Kingston Digital has released a line of 16GB, 32GB and 64GB flash drives based on the high-speed USB 3.0 connection standard.
The DataTraveler Ultimate 3.0 G2 line is Kingston's fastest yet, capable of read speeds of up to 100MB/s and write speeds of up to 70MB/s.
The 74x22x16mm drives are backwards-compatible with USB 2.0, with read and write speeds of around 30MB/s, and cost between $77 and $213.
"Kingston is committed to help drive market adoption of the new USB 3.0 standard and make it more accessible to the mass market," said Jim Selby, EMEA product marketing manager for Kingston Technology.
"The growing number of platforms and computers supporting the USB 3.0 standard, as well as the benefits of the single chip controllers that allow better compatibility and performance, are helping drive the adoption of USB 3.0 technology."
Demand for high-speed connections like USB 3.0 is growing, according to Liz Conner, senior research analyst with IDC's Storage Systems and Personal Storage Group. However, it is being held back because so few systems have the technology fitted as standard.
"We haven't had the sweeping migration that you saw with USB 2.0 in the consumer space, and certainly not on the enterprise front," she told V3.co.uk.
"The key reason is that Intel hasn't adopted it yet, and won't do until 2012, so most people can't take advantage of it."
The first USB 3.0 products shipped in 2009 but, without Intel's support, most manufacturers are offering it only as an optional extra.
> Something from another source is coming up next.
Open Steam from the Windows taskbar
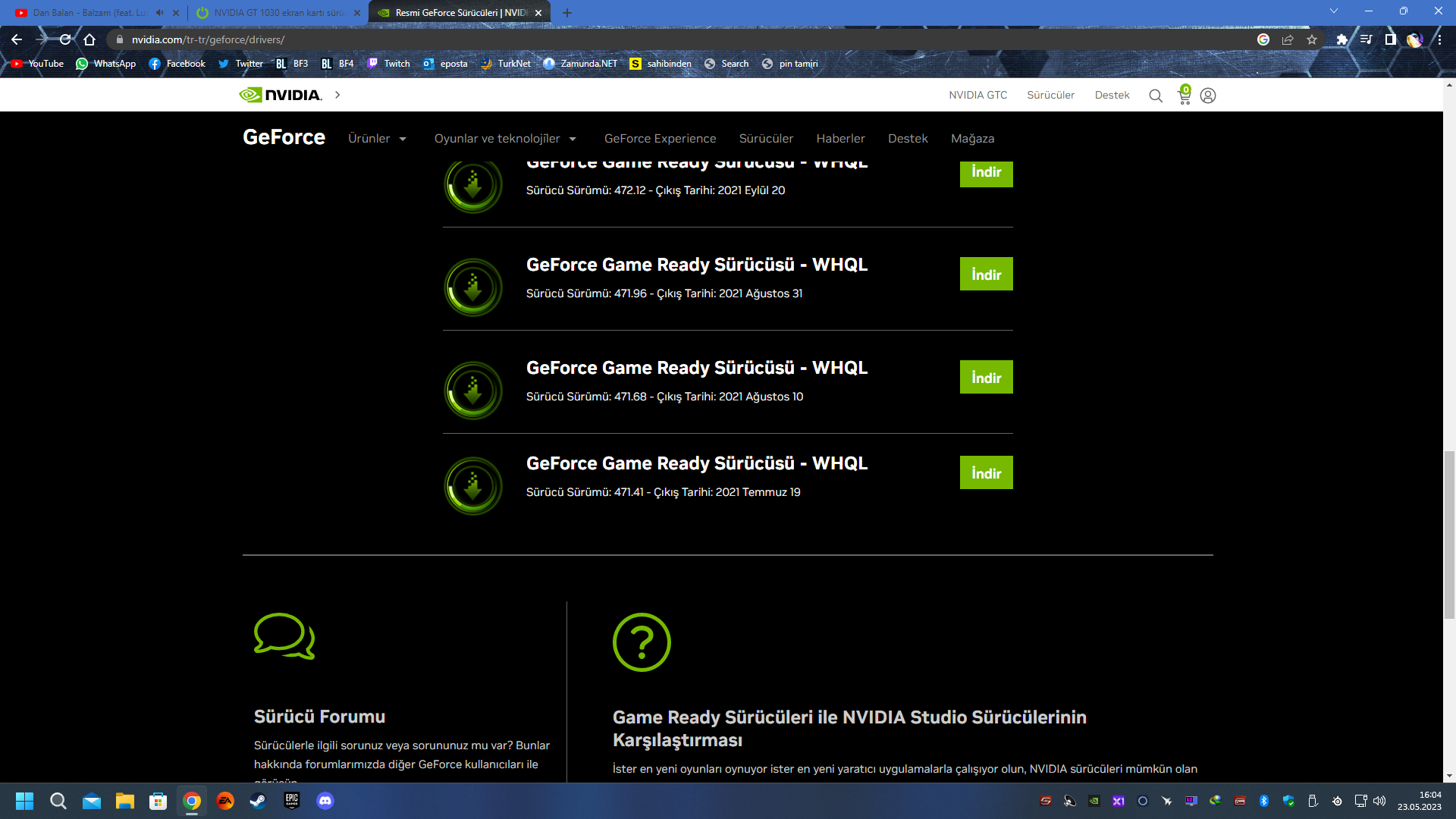 pyautogui.click(x=259, y=801)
AMD produced chipsets with integrated USB 3.0 technology last month.
Intel's own Thunderbolt high-speed connection technology, which is built into Apple's latest MacBook Pro systems, has been suggested as one reason for the tardy adoption of USB 3.0 by the company. But Connor noted that industry support for Thunderbolt is very small.
"The only people running it are Apple, and I know of two consumer devices that have Thunderbolt. There are a lot of people interested in it, but unless other PC manufacturers adopt it Thunderbolt will become the next FireWire," she said.